Item position entries:
::::::::
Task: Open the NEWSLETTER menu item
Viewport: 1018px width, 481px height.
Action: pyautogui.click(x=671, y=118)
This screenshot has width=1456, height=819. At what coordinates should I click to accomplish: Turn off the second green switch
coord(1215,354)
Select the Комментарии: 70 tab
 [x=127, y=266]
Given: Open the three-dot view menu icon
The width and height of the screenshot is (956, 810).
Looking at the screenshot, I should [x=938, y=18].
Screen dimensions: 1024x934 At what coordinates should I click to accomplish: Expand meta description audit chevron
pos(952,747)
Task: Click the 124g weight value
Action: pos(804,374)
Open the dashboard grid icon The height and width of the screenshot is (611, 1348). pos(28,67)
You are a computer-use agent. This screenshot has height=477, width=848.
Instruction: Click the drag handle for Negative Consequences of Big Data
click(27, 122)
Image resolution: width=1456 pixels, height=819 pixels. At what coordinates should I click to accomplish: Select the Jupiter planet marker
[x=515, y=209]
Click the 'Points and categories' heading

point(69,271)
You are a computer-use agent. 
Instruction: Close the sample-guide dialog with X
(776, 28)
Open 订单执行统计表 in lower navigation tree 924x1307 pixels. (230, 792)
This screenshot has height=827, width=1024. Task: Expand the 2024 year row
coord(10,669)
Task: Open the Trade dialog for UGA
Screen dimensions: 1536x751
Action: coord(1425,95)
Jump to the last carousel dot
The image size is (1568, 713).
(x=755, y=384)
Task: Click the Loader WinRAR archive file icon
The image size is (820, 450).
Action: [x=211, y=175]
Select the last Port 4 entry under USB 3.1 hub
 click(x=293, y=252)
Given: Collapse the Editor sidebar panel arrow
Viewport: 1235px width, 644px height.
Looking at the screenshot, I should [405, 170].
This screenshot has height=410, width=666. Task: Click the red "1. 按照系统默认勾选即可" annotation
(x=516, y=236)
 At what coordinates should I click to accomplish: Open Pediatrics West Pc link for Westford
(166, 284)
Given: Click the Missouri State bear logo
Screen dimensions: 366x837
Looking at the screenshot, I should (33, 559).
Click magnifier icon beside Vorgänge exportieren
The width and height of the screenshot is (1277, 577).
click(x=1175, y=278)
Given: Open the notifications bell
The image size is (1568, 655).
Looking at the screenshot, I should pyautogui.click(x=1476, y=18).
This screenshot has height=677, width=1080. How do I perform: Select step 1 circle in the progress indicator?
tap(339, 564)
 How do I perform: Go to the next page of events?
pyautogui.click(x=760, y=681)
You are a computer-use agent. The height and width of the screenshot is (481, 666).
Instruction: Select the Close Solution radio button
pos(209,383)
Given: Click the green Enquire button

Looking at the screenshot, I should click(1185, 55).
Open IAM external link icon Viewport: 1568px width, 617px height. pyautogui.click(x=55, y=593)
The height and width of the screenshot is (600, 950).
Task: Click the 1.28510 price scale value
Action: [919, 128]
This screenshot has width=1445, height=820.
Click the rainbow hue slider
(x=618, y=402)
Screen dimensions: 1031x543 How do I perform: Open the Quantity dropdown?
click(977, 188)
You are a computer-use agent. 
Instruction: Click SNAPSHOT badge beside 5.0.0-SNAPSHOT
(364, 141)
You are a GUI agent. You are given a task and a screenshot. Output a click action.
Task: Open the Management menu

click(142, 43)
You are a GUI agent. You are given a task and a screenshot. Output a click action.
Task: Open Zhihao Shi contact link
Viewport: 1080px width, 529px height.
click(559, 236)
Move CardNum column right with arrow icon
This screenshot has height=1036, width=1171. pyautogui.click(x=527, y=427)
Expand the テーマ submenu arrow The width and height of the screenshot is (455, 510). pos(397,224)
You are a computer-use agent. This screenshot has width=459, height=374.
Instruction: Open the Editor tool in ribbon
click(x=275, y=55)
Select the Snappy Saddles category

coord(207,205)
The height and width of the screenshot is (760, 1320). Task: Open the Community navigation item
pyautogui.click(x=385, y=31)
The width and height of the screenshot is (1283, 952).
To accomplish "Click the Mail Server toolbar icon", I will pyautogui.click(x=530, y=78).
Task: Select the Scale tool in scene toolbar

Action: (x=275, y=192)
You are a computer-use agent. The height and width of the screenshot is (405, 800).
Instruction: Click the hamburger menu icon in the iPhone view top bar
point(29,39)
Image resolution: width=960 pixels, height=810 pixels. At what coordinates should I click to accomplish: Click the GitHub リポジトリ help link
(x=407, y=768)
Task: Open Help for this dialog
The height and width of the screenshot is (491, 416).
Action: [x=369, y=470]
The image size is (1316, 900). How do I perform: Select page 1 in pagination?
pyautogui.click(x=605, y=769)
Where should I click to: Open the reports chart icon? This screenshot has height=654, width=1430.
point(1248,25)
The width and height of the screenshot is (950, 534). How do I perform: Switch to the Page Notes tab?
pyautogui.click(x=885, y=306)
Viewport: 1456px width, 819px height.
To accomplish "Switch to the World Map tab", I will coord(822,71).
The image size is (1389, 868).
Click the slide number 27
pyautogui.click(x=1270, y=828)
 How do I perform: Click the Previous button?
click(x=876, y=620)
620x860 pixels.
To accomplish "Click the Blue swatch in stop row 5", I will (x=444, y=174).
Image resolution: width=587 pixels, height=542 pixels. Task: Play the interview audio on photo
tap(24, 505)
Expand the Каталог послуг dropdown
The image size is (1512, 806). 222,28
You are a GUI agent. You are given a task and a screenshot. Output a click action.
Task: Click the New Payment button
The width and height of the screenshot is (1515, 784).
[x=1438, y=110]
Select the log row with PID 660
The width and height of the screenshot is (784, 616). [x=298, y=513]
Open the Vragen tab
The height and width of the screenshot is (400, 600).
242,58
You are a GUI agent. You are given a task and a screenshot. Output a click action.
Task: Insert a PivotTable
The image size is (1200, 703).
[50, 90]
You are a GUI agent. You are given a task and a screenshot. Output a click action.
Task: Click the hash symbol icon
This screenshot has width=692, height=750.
::::::::
Exercise instructions: Rewrite the lines above as a numbered list, leaving out any blank lines.

Output below:
1. Task: Open the NEWSLETTER menu item
2. Viewport: 1018px width, 481px height.
3. Action: pyautogui.click(x=671, y=118)
4. This screenshot has width=1456, height=819. At what coordinates should I click to accomplish: Turn off the second green switch
5. coord(1215,354)
6. Select the Комментарии: 70 tab
7.  [x=127, y=266]
8. Given: Open the three-dot view menu icon
9. The width and height of the screenshot is (956, 810).
10. Looking at the screenshot, I should [x=938, y=18].
11. Screen dimensions: 1024x934 At what coordinates should I click to accomplish: Expand meta description audit chevron
12. pos(952,747)
13. Task: Click the 124g weight value
14. Action: pos(804,374)
15. Open the dashboard grid icon The height and width of the screenshot is (611, 1348). pos(28,67)
16. You are a computer-use agent. This screenshot has height=477, width=848.
17. Instruction: Click the drag handle for Negative Consequences of Big Data
18. click(27, 122)
19. Image resolution: width=1456 pixels, height=819 pixels. At what coordinates should I click to accomplish: Select the Jupiter planet marker
20. [x=515, y=209]
21. Click the 'Points and categories' heading
22. point(69,271)
23. You are a computer-use agent. 
24. Instruction: Close the sample-guide dialog with X
25. (776, 28)
26. Open 订单执行统计表 in lower navigation tree 924x1307 pixels. (230, 792)
27. This screenshot has height=827, width=1024. Task: Expand the 2024 year row
28. coord(10,669)
29. Task: Open the Trade dialog for UGA
30. Screen dimensions: 1536x751
31. Action: coord(1425,95)
32. Jump to the last carousel dot
33. The image size is (1568, 713).
34. (x=755, y=384)
35. Task: Click the Loader WinRAR archive file icon
36. The image size is (820, 450).
37. Action: [x=211, y=175]
38. Select the last Port 4 entry under USB 3.1 hub
39.  click(x=293, y=252)
40. Given: Collapse the Editor sidebar panel arrow
41. Viewport: 1235px width, 644px height.
42. Looking at the screenshot, I should [405, 170].
43. This screenshot has height=410, width=666. Task: Click the red "1. 按照系统默认勾选即可" annotation
44. (x=516, y=236)
45.  At what coordinates should I click to accomplish: Open Pediatrics West Pc link for Westford
46. (166, 284)
47. Given: Click the Missouri State bear logo
48. Screen dimensions: 366x837
49. Looking at the screenshot, I should (33, 559).
50. Click magnifier icon beside Vorgänge exportieren
51. The width and height of the screenshot is (1277, 577).
52. click(x=1175, y=278)
53. Given: Open the notifications bell
54. The image size is (1568, 655).
55. Looking at the screenshot, I should pyautogui.click(x=1476, y=18).
56. This screenshot has height=677, width=1080. How do I perform: Select step 1 circle in the progress indicator?
57. tap(339, 564)
58.  How do I perform: Go to the next page of events?
59. pyautogui.click(x=760, y=681)
60. You are a computer-use agent. The height and width of the screenshot is (481, 666).
61. Instruction: Select the Close Solution radio button
62. pos(209,383)
63. Given: Click the green Enquire button
64. Looking at the screenshot, I should click(1185, 55).
65. Open IAM external link icon Viewport: 1568px width, 617px height. pyautogui.click(x=55, y=593)
66. The height and width of the screenshot is (600, 950).
67. Task: Click the 1.28510 price scale value
68. Action: [919, 128]
69. This screenshot has width=1445, height=820.
70. Click the rainbow hue slider
71. (x=618, y=402)
72. Screen dimensions: 1031x543 How do I perform: Open the Quantity dropdown?
73. click(977, 188)
74. You are a computer-use agent. 
75. Instruction: Click SNAPSHOT badge beside 5.0.0-SNAPSHOT
76. (364, 141)
77. You are a GUI agent. You are given a task and a screenshot. Output a click action.
78. Task: Open the Management menu
79. click(142, 43)
80. You are a GUI agent. You are given a task and a screenshot. Output a click action.
81. Task: Open Zhihao Shi contact link
82. Viewport: 1080px width, 529px height.
83. click(559, 236)
84. Move CardNum column right with arrow icon
85. This screenshot has height=1036, width=1171. pyautogui.click(x=527, y=427)
86. Expand the テーマ submenu arrow The width and height of the screenshot is (455, 510). pos(397,224)
87. You are a computer-use agent. This screenshot has width=459, height=374.
88. Instruction: Open the Editor tool in ribbon
89. click(x=275, y=55)
90. Select the Snappy Saddles category
91. coord(207,205)
92. The height and width of the screenshot is (760, 1320). Task: Open the Community navigation item
93. pyautogui.click(x=385, y=31)
94. The width and height of the screenshot is (1283, 952).
95. To accomplish "Click the Mail Server toolbar icon", I will pyautogui.click(x=530, y=78).
96. Task: Select the Scale tool in scene toolbar
97. Action: (x=275, y=192)
98. You are a computer-use agent. The height and width of the screenshot is (405, 800).
99. Instruction: Click the hamburger menu icon in the iPhone view top bar
100. point(29,39)
101. Image resolution: width=960 pixels, height=810 pixels. At what coordinates should I click to accomplish: Click the GitHub リポジトリ help link
102. (x=407, y=768)
103. Task: Open Help for this dialog
104. The height and width of the screenshot is (491, 416).
105. Action: [x=369, y=470]
106. The image size is (1316, 900). How do I perform: Select page 1 in pagination?
107. pyautogui.click(x=605, y=769)
108. Where should I click to: Open the reports chart icon? This screenshot has height=654, width=1430.
109. point(1248,25)
110. The width and height of the screenshot is (950, 534). How do I perform: Switch to the Page Notes tab?
111. pyautogui.click(x=885, y=306)
112. Viewport: 1456px width, 819px height.
113. To accomplish "Switch to the World Map tab", I will coord(822,71).
114. The image size is (1389, 868).
115. Click the slide number 27
116. pyautogui.click(x=1270, y=828)
117.  How do I perform: Click the Previous button?
118. click(x=876, y=620)
119. 620x860 pixels.
120. To accomplish "Click the Blue swatch in stop row 5", I will (x=444, y=174).
121. Image resolution: width=587 pixels, height=542 pixels. Task: Play the interview audio on photo
122. tap(24, 505)
123. Expand the Каталог послуг dropdown
124. The image size is (1512, 806). 222,28
125. You are a GUI agent. You are given a task and a screenshot. Output a click action.
126. Task: Click the New Payment button
127. The width and height of the screenshot is (1515, 784).
128. [x=1438, y=110]
129. Select the log row with PID 660
130. The width and height of the screenshot is (784, 616). [x=298, y=513]
131. Open the Vragen tab
132. The height and width of the screenshot is (400, 600).
133. 242,58
134. You are a GUI agent. You are given a task and a screenshot. Output a click action.
135. Task: Insert a PivotTable
136. The image size is (1200, 703).
137. [50, 90]
138. You are a GUI agent. You are given a task and a screenshot. Output a click action.
139. Task: Click the hash symbol icon
140. This screenshot has width=692, height=750.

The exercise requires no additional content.